Selective Laryngeal Adductor Denervation-Reinnervation Not Always Successful for Spasmodic Dysphonia

My name is Jeff Brode. In 1998, at the age of 42, I developed the classic symptoms of adductor spasmodic dysphonia and, after seeing a neurologist, a speech therapist and an ENT, was diagnosed with the same. As seems to be the case with many other people with SD, the onset of mine came after a particularly stressful year. After a relatively brief period of time and much searching of the internet, I learned all that I could about the disorder. Botox injections seemed to be worth a try.
Over the span of a year or so I received four Botox injections. Relief of my SD symptoms was minimal at best. I never recovered anything close to a normal voice and the periods of “improvement” never lasted more than a couple of weeks. I decided that the poor results were not worth the trouble of petitioning my insurance plan four or more times per year for the rest of my life.

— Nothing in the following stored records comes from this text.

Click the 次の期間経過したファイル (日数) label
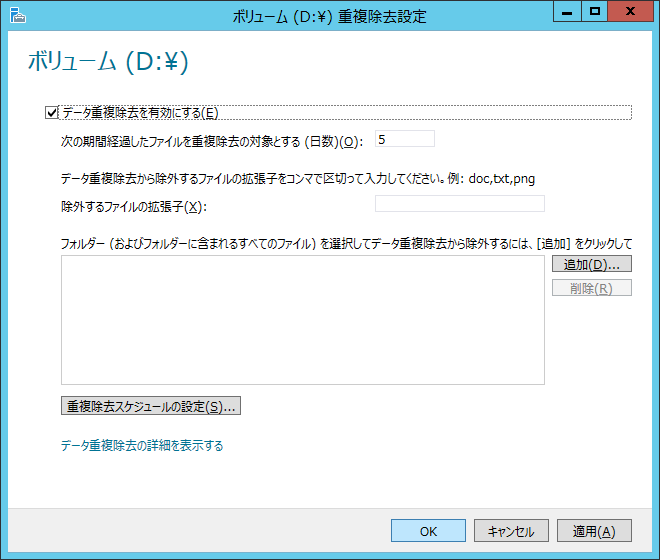 coord(210,141)
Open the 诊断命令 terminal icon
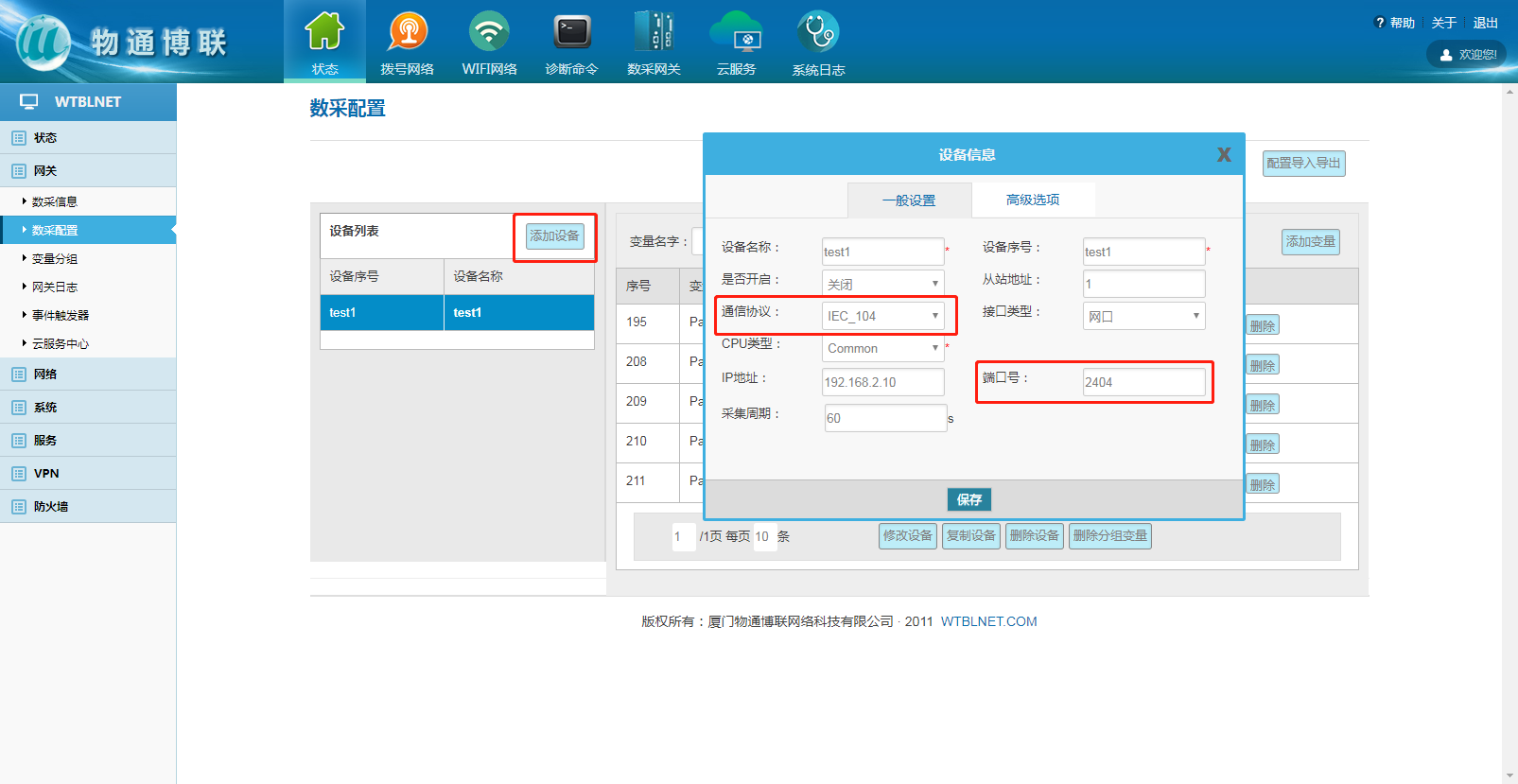Screen dimensions: 1518x784 click(x=571, y=33)
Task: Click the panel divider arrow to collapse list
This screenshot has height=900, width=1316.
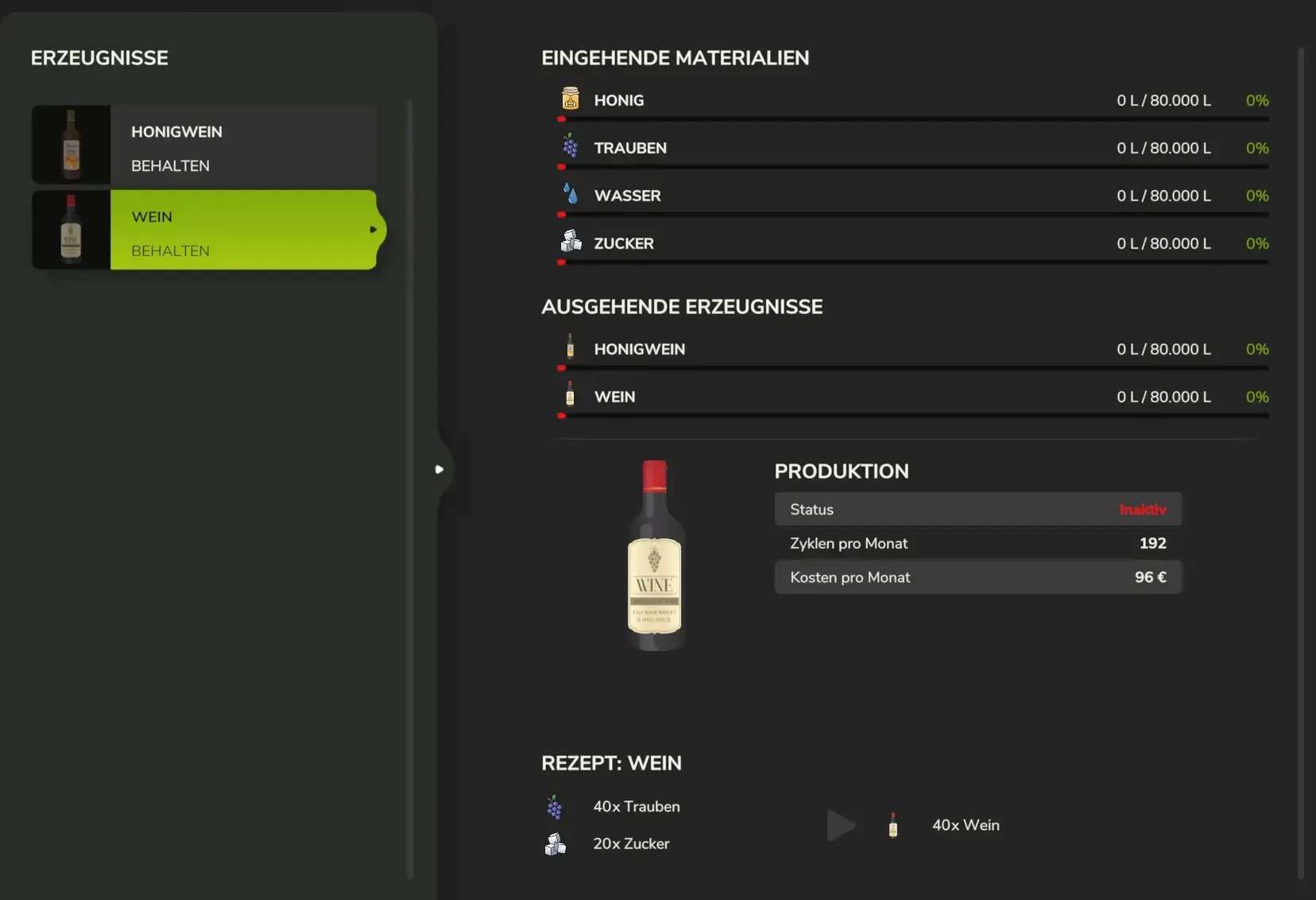Action: pyautogui.click(x=439, y=470)
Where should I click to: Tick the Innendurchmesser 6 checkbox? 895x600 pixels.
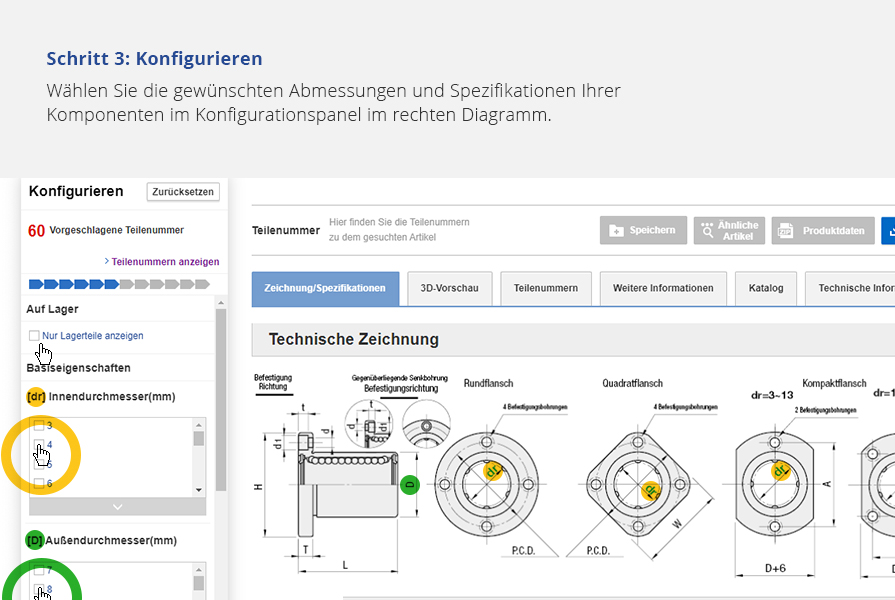click(39, 483)

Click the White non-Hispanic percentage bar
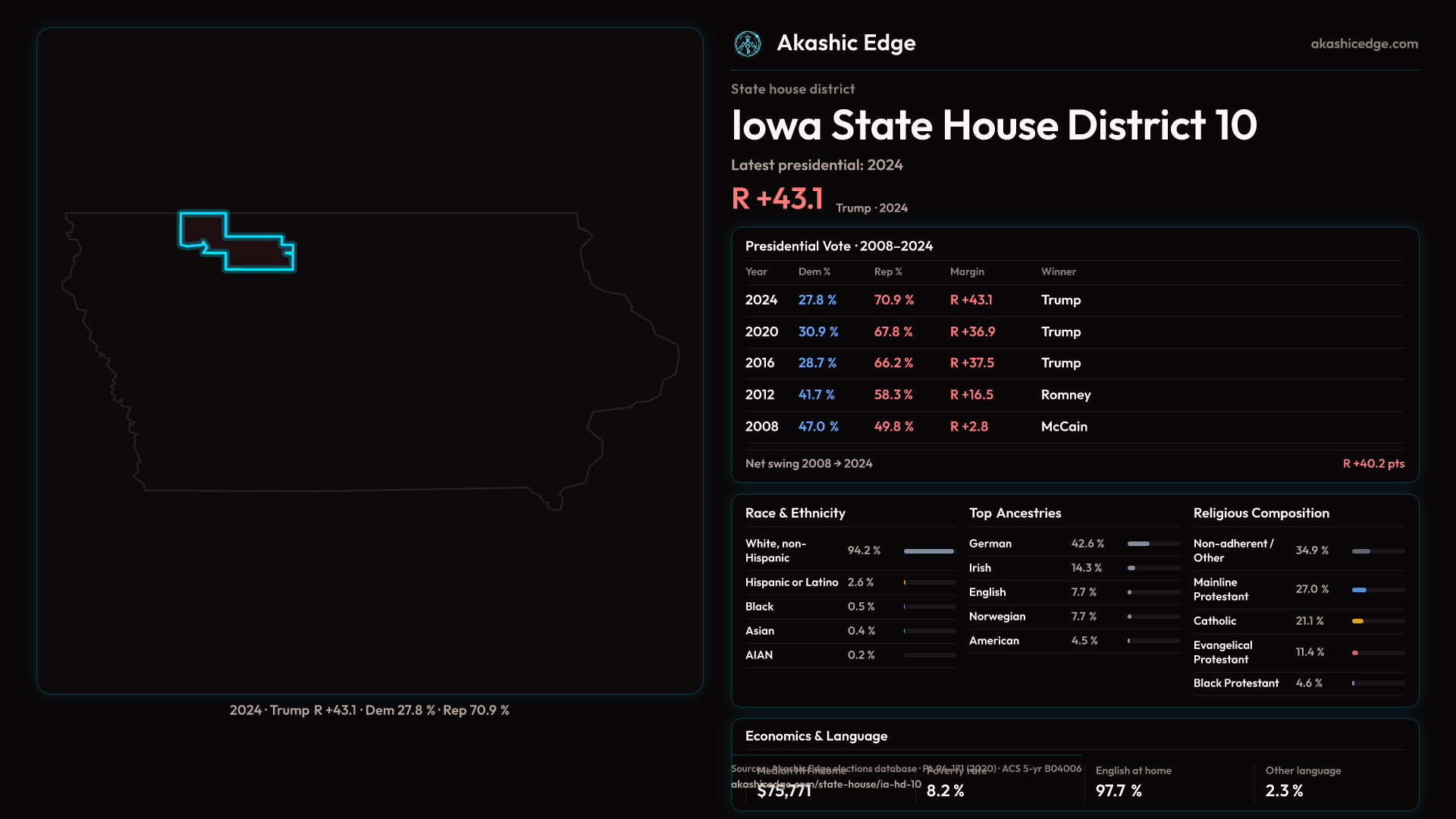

I had been reading on the Spasmodic Dysphonia Bulletin Board website about a relatively new procedure being done by Drs.Gerald Berke and Joel Blumin at UCLA. It was called “selective laryngeal adductor denervation-reinnervation” surgery (SLAD-R for short). The reports of those who had had the surgery sounded very encouraging and I requested more information from Dr. Berke’s office. The literature I received indicated that the worst that had happened to any of the SLAD-R patients to that point was a return of the SD. It looked to me like a safe bet to have the surgery. I was very wrong.
On June 6, 2000 I had the surgery. It was done by Drs. Berke and Blumin. I was told that all went well. Just before I departed UCLA Dr. Berke stopped by my room and told me to “give it a couple of months”. The surgery involved cutting the nerves to the adductor muscles and attaching different nerves. The length of recovery seemed to depend on how long it took the newly connected nerves to become “reinnervated” to the adductor muscles. According to the literature the longest that it had taken anyone to recover their voice was six months. I left UCLA optimistic that I would once again have a functional voice. Today, more than two and a half years and two more surgeries later, I have no voice at all. I can only produce a very breathy whisper.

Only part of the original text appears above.